> **INSTRUCTION**
Tally the lines of the data below that contain the string "road", treating case as significant, and give only the resulting number.

Stored data entries:
-------------------------

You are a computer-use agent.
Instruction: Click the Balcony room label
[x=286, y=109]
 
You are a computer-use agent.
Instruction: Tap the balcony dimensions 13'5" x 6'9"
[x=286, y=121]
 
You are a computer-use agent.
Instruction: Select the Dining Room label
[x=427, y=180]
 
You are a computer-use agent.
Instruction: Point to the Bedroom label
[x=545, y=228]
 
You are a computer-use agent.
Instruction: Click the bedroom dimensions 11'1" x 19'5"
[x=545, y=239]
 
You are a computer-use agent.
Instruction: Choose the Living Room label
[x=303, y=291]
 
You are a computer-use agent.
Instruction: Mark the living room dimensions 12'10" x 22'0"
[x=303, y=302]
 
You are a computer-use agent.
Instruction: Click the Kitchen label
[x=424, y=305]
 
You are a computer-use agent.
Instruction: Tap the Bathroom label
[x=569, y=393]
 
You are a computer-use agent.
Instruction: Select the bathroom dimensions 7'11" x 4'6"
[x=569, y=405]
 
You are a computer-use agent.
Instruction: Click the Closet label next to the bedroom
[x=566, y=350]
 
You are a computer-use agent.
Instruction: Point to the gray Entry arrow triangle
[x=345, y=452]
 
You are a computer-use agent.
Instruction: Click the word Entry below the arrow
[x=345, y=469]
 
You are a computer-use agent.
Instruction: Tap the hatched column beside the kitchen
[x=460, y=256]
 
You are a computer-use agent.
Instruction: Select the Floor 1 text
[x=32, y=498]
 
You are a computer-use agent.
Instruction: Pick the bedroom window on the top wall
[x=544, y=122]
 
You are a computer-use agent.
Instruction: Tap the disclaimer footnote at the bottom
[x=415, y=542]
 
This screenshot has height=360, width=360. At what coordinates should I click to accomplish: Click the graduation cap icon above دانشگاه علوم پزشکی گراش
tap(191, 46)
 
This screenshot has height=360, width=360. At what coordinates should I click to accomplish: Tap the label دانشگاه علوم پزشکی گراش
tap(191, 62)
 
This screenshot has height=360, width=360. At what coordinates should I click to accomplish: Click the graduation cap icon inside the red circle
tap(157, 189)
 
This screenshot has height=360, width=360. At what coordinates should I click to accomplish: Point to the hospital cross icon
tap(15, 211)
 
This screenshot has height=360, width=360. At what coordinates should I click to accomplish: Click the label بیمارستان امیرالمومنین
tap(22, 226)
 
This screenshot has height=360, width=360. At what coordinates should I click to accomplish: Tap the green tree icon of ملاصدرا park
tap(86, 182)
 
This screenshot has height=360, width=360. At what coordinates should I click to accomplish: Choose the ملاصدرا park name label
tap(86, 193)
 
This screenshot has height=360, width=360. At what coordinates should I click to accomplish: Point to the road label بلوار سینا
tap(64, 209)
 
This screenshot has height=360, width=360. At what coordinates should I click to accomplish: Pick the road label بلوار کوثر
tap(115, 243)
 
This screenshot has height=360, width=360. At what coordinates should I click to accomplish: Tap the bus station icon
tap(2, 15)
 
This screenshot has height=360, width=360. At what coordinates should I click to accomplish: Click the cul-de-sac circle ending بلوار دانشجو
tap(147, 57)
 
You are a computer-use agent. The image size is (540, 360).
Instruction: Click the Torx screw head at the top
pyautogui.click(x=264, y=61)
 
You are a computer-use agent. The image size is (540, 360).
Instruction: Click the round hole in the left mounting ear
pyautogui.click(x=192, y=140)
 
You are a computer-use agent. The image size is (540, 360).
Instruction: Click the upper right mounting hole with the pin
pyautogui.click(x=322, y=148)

-------------------------

> **ANSWER TO THIS EXERCISE**
2